Drone groan: Amazon's 'pie in the sky' idea delivers nothing but laughs

8th Dec 2013 | 11:01

Drone groan: Amazon's 'pie in the sky' idea delivers nothing but laughs

Amazon's autonomous robocopters laughed out of the sky

Amazon's announcement that it might start to deliver products by an unmanned micro-copter-thing within the next five years led to almost complete derision from the internet, as the Twitter comedians imagined a future in which robocopters drop packages in gutters and on rooftops before veering out of control and swiftly and emotionlessly decapitating amazed onlookers.

The facts, according to Amazon, are that its Amazon Prime Air service will get packages to customers in some areas within 30 minutes, while Amazon claims it's only waiting for regulatory approval before unleashing the drones in test locations. A move which, we have to admit, would be pretty awesome in a replacement hard drive emergency.

But we can't imagine many local councillors agreeing to remote-bots flying down their leafy streets, and the mood of the online nation is equally aghast at the prospect of Amazon's possible mechanised future.

Stunt copter

Beneath Amazon's own YouTube reveal, user SeCs suggested it's just a pure lie designed to grab more Amazon Prime subscriptions today, saying: "Amazon used this stunt for publicity to drive people to their site. They want to appear as a tech company but the reality is that they are just a glorified middleman. Their drones will not work in inclement weather, they are prone to theft and destruction, accidents, they cannot deliver in cities, etc."

At least he had an opinion. The vast majority of commenters came out with lies of their own, with the easy and most repeated joke of the week being people claiming they're going to shoot them down as soon as they see them, then steal the packages. Sure you are. Just like you shoot the postman dead every day and steal all of his parcels, right, hard man?

Viewer Kelly Harlow had a proper question, though, asking: "Wait until a plane runs into one of these and crashes. How can they prevent that?" To which the answer was: "A commercial airliner flies at 30,000 feet." Poor Kelly. She didn't reply to this. Probably trying to work out how to delete her entire account in shame right now.

Skyperloop

Beneath a cynical Guardian take on Amazon's supposed innovation, user Bob_Helpful delivered a joke that at least veered away from the passive/aggressive threats to take them down with air rifles and stones, saying: "Wait, we get all these complaints from Greenwald and the left wing press about drone missions in Pakistan and Afghanistan and the whole time they were just trying to deliver series 4 of Breaking Bad to a guy in Kabul?"

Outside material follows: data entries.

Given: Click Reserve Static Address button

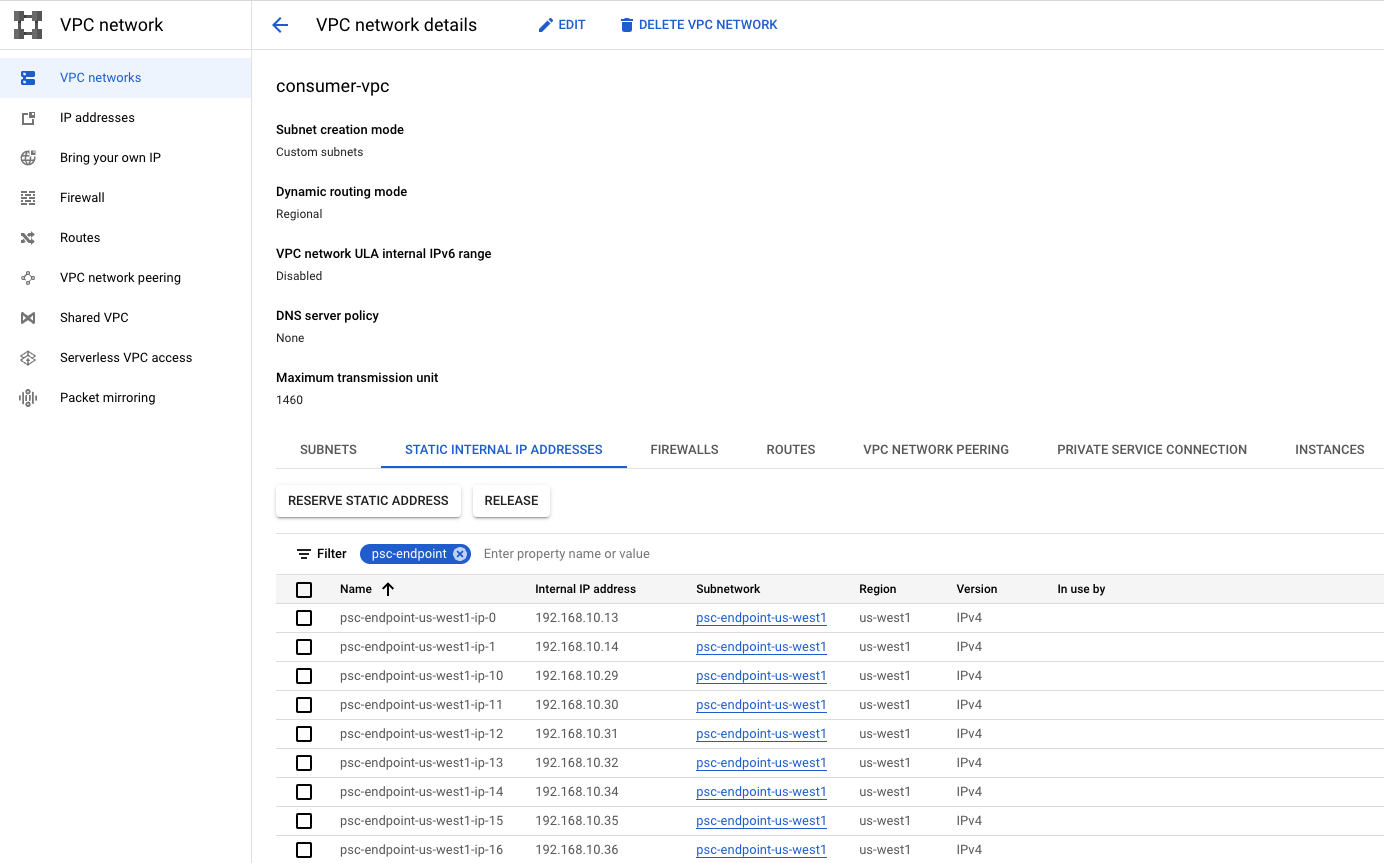Looking at the screenshot, I should (368, 501).
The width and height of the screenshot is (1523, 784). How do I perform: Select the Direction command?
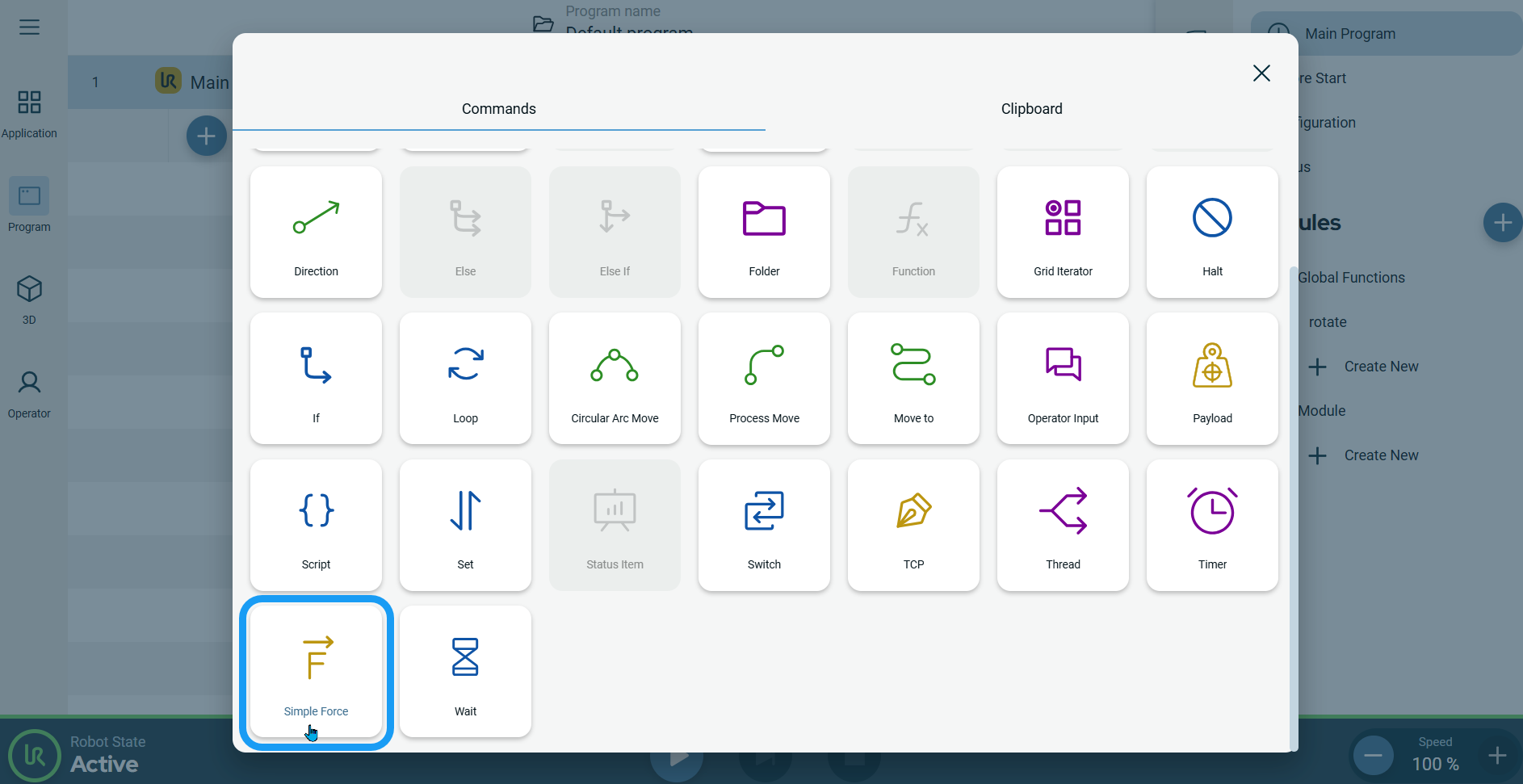316,233
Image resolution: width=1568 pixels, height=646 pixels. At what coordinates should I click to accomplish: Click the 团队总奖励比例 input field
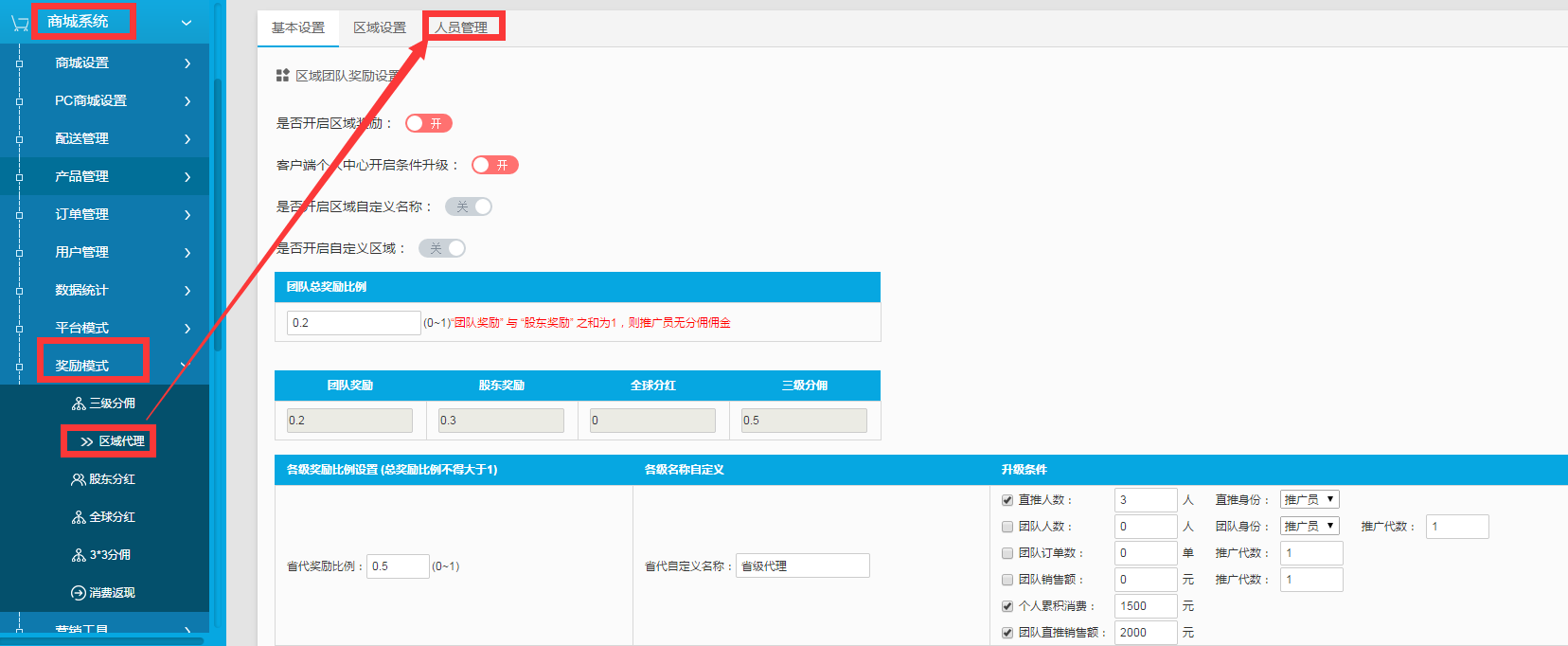(353, 323)
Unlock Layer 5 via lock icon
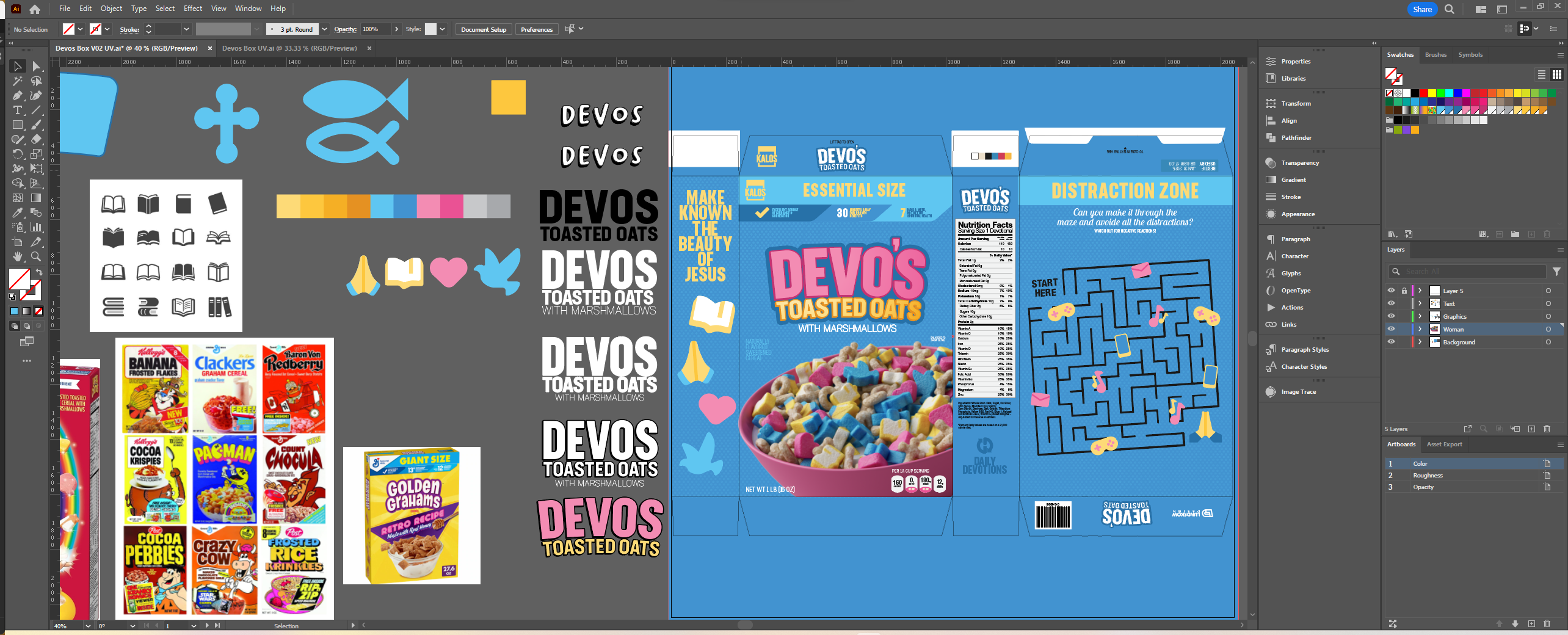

Reader DeadKennedy was impressed by Amazon's creativity and forward thinking, lamenting the fact that we're spending our time mocking this sort of thing. He said: "I love the negative comments on this thread. I love the cynicism and the people who are assured it won't work. It is easy to see why we do not stand a chance for crazy out-of-the box thinking in this country any more."

Constant droning

Beneath a Wired discussion of the physics of the thing and whether or not current technology can back up Amazon's dream, reader Michael Johnson warned us against underestimating how quickly the required tech can evolve, saying: "Stable indoor toy helicopters have gone from impossible to every-kid-has-one in 10 years. I've been watching starting from when a retired helicopter engineer started posting YouTube videos of developing the first one, to when he partnered with a model company to make a plastic version through buying several along the way, each one less than half the price of the previous, to now when they are sold in mall kiosks and the 7-11."

This generated a bizarre response by Bobbobitybob, who sees the future lying in "ornithopters" -- winged machines able to glide like birds. Bob's serious future fantasy world involves: "Large mechanical birds delivering packages," a move he says "...would please everyone, and there's no point in saying 'Do we really want our skies full of birds?' because of course they already are."

Robot birds carrying cheap toasters to impatient internet shoppers with guns ready to shoot down rival deliveries sounds a little more threatening than the usual mild mannered chaffinches, though, Bob.

Finally, Huffington Post reader FreeSpeech4All put a further downer on the plans for aerial stuff delivery, making everyone feel a bit sad and gluttonous as we approach the season of conspicuous consumption with the grim hypothesis: "We can develop drones to deliver cheap Chinese crap to people who don't need it, but we can't feed, clothe or house our citizens who need it the most."

Harsh but true. we are removing a few items from our Amazon basket out of solidarity.